Nancy had unbroken leisure to read to the t'ai-t'ai, to listen to her, to match poems with her keen old mind. And many still afternoons they walked in the garden, enjoying sunshine so tranquil that Nancy lost all but the faintest shadow of dread that her friend might die. Death could not intrude upon this unclouded weather. She laughed at death and was willing to go on like this till she too was old, hearing the golden echo of famous times from the lips of a masterful, good-humored old woman.

Then came the wind and the dust hiding the sun, drifting through the frail protection of paper windows, laying floors and tables and chairs thick with sifted sand from the desert. Then came cold and snow and again the fierce voice of the north wind, its icy breath which no defense could keep out, numbing the faces and hands of those who tried to stand against it. People shivered and huddled on the k'ang to get what comfort they could from its warmth. The change fell so swiftly that Nancy could not shake herself all at once out of the calm which had been lulling her fears.
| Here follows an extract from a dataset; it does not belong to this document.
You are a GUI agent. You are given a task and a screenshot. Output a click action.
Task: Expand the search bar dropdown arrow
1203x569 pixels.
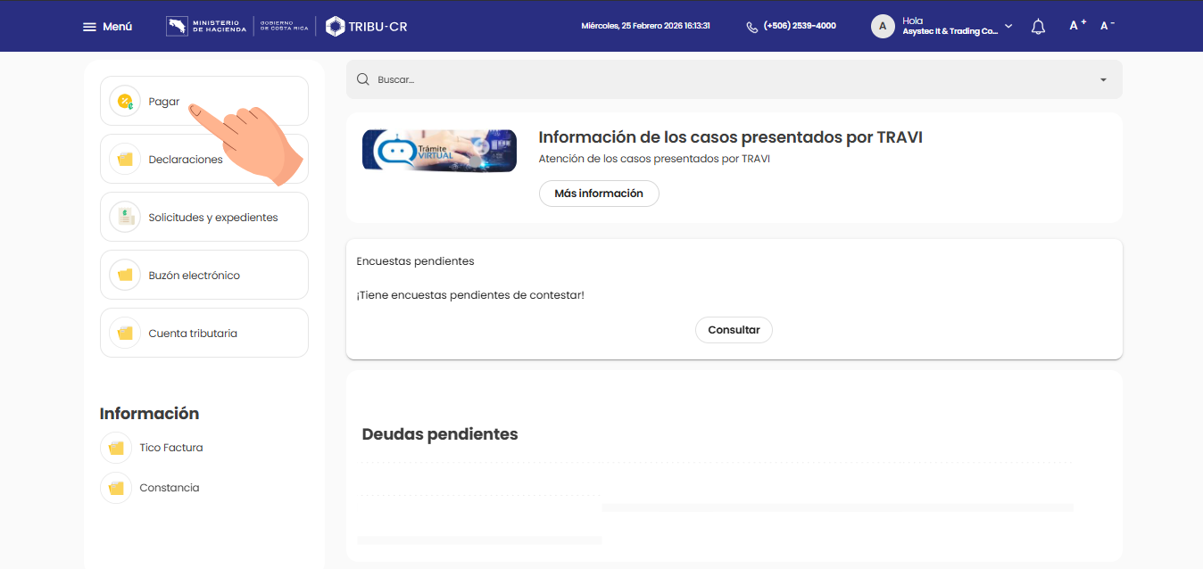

And when she awoke it was only to outward amazement at the violence of a tempest such as she had never seen in Peking, such as she could not see except in these bleak villages of the Chihli plains, where the gales of half Asia rushed down unthwarted, trying to tear roofs from their walls, doors from their fastenings, courage from human hearts.

For a day the t'ai-t'ai must have complained of a chill before Nancy paid particular heed. She had been attentive, of course, from the first because, as the old woman had said, the girl outguessed every wish. But after a day when the chill had not begun to mend, but was growing worse, Nancy felt a doubt slip like ice through her veins. She remembered the t'ai-t'ai's prediction. In an instant she realized that death might already have stolen his march: that it was a treacherous little chill like this, so rapidly growing worse, which might end the old woman's seventy-three indomitable years. Fever, pain, coughing. Nancy was frightened by the remorseless haste they made, the way they tore down the strength of her mistress.

Backed by the wish of the sick woman, she forced the family to send for the foreign doctor, an act they were most reluctant to do, dismayed that the t'ai-t'ai at her age should turn from the tried ways of the Chinese physician. If she died the blame would not be theirs.

The foreign doctor had come. Nancy read in his face how little hope there was. And he had brought the news of Ronald's appearance in Paoling.

Her thoughts upside down, her mind confused, her heart afraid, Nancy sat through the long desolate hours of the night groping for the power to understand these fresh blows fate had dealt her. She had a promise to think of, and she wondered how she could keep it.